Should the Houston Rockets follow the Timberwolves' blueprint?

Should the Houston Rockets find their Rudy Gobert?
Should the Houston Rockets find their Rudy Gobert? / Stephen Maturen/GettyImages

The NBA is a copycat league.

When a team finds a successful blueprint, other teams look to replicate it. That makes sense. There are no bonus points for originality in the NBA. When a competitor finds a successful route, following that path is OK.

So, Houston Rockets fans have wanted the team to borrow from the Denver Nuggets' notebook. The Nuggets were the 2022-23 NBA champions, and the Rockets just so happen to roster a player that some call "baby Jokic".

Now, we've seen the Nuggets get eliminated by the Minnesota Timberwolves. Naturally, some Rockets fans' minds have wandered. Should the Rockets follow the Timberwolves' model?

Do the Houston Rockets have the pieces to be the Wolves?

The Rockets are currently grappling with some of the same issues that plagued Minnesota for years. Their best player is an offensively gifted big man who struggles on the defensive end. The Wolves solved that issue by acquiring Rudy Gobert to insulate Karl-Anthony Towns on defense.

Rockets fans wonder if their team should draft Donovan Clingan to do the same for Alperen Sengun. With that in mind, we need to ask ourselves two questions: can Clingan be Gobert, and can Sengun be Towns?

Clingan does not project to be Gobert. If he did, he'd be the unquestioned number-one pick in this seemingly weak draft class. Still, it feels fair to say that he can replicate Gobert's functionality. Clingan will likely be approximately a lesser version of Gobert.

It's the Sengun/Towns comparison that falls apart. Towns is a career 39.8% three-point shooter. He's one of the best shooting big men in NBA history. Meanwhile, Sengun is yet to shoot league average from distance.

Pairing Towns with a non-shooting big has only worked offensively because Towns shoots like a wing - or, really, a guard. Clingan could protect Sengun defensively, but the pair projects as an anemic offensive duo.

Perhaps the Rockets could slide Sengun to the 4 alongside a rim-protecting 5, but that 5 needs to be a Brook Lopez type. If you hadn't noticed, big men who can defend the rim and space the floor do not grow on trees. If they did, every GM in the NBA would be heavily investing in those seeds.

So, the Timberwolves model will not be an easy one for the Rockets to replicate. Should they go back to the Nuggets model?

Houston Rockets should forge their own path

We haven't touched on any guards yet. Let's get into that.

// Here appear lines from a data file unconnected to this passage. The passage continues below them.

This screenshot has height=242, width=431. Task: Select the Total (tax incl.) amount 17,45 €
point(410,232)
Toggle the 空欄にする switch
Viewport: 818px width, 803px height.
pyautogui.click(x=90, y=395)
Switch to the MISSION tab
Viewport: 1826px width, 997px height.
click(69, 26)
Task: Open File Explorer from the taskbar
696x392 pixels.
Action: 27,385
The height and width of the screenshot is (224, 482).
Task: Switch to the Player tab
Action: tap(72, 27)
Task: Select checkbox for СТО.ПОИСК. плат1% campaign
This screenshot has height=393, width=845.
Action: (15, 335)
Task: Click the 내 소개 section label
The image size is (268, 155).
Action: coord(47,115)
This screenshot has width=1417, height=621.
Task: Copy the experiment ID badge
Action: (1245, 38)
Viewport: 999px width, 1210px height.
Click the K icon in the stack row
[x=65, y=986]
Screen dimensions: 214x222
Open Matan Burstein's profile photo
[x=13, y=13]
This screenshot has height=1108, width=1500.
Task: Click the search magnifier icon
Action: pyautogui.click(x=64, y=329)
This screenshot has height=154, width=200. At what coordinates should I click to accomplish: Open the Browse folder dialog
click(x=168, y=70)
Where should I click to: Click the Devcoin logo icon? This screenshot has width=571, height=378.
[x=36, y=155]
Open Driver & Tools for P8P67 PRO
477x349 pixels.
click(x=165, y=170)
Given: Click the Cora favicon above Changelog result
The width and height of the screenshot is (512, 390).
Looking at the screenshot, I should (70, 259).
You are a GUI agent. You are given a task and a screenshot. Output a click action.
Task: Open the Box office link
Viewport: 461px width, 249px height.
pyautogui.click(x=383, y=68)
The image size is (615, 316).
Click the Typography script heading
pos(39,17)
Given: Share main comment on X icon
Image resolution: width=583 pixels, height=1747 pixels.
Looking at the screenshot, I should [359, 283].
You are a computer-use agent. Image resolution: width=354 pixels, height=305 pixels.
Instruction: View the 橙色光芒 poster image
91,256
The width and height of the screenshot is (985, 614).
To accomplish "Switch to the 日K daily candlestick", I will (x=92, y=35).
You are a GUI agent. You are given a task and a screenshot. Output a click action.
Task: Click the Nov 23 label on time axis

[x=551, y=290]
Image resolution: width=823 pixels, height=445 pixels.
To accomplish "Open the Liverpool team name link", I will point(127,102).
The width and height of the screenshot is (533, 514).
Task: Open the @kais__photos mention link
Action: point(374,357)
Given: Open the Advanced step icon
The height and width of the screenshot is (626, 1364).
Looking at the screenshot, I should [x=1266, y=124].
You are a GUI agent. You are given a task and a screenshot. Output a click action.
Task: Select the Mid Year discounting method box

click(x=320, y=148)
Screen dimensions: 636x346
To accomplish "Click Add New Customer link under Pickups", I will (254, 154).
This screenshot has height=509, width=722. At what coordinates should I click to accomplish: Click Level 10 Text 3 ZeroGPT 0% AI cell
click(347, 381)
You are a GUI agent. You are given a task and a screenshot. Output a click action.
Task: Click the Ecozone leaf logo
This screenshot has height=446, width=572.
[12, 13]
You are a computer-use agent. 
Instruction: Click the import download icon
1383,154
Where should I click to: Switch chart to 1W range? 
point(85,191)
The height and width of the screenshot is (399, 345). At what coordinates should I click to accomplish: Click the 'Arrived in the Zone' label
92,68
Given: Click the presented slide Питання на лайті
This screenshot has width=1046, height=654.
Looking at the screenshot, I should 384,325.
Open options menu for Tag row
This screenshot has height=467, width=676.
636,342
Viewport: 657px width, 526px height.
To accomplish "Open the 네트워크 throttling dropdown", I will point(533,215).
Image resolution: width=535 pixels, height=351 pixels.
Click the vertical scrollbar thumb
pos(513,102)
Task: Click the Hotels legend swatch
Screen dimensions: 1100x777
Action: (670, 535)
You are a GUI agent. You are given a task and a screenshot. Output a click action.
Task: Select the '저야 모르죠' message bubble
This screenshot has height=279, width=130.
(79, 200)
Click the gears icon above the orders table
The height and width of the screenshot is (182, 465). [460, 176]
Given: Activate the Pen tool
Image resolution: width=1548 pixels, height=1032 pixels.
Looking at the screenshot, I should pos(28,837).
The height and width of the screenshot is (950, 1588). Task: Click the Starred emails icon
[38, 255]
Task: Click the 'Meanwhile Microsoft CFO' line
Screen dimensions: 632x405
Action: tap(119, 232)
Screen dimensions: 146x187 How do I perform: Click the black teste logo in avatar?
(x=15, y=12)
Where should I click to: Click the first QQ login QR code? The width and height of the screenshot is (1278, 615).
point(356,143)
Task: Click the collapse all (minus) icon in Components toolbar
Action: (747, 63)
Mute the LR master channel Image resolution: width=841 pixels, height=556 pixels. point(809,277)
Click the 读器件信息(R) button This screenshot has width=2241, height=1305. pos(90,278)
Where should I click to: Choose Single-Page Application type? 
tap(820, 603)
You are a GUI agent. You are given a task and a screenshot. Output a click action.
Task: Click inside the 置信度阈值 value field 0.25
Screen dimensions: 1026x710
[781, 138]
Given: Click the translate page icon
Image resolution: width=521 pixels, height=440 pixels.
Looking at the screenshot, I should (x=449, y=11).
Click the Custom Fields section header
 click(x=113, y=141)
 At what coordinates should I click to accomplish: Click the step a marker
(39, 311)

Jalen Green is not on pace to be Anthony Edwards. We need to be realistic in our evaluations. That's another reason why the Rockets don't have the means to become the Timberwolves. We still have faith in Green, but Edwards is on track to share "face of the league" duties with Victor Wembanyama.

By contrast, Jamal Murray feels like a realistic -if ambitious - target for Green. If he can exceed Murray's production, he could compensate for the fact that Sengun is unlikely to be as good as Jokic.

Again - we need to be realistic. Jokic is arguably the best offensive player in the history of this sport. As talented as Sengun is, it's inherently unlikely that he'll hit that mark. So, if Green could develop into a slightly better player than Murray, perhaps the Rockets could build on what the Nuggets have accomplished.

Some have even penciled in Amen Thompson for the Aaron Gordon role. He won't be a replica, but he could have similar functionality as a versatile defender who primarily functions as a cutter for Sengun on the offensive end. Thompson could be Gordon with (even) less shooting and (even) more secondary playmaking.

Yet, that feels like a disappointing outcome for Thompson. It would be fine, but tailoring him for an off-ball role this early in his development feels like shortchanging his potential.

That's why the Rockets shouldn't be looking to follow any blueprint yet. They don't know precisely what they have. This front office should be open to a future where Cam Whitmore or Jabari Smith Jr. is their franchise player. The Rockets need to let their guys develop and adjust their game plan according to those developments. Who knows?

Someday, someone else may be trying to follow their blueprint.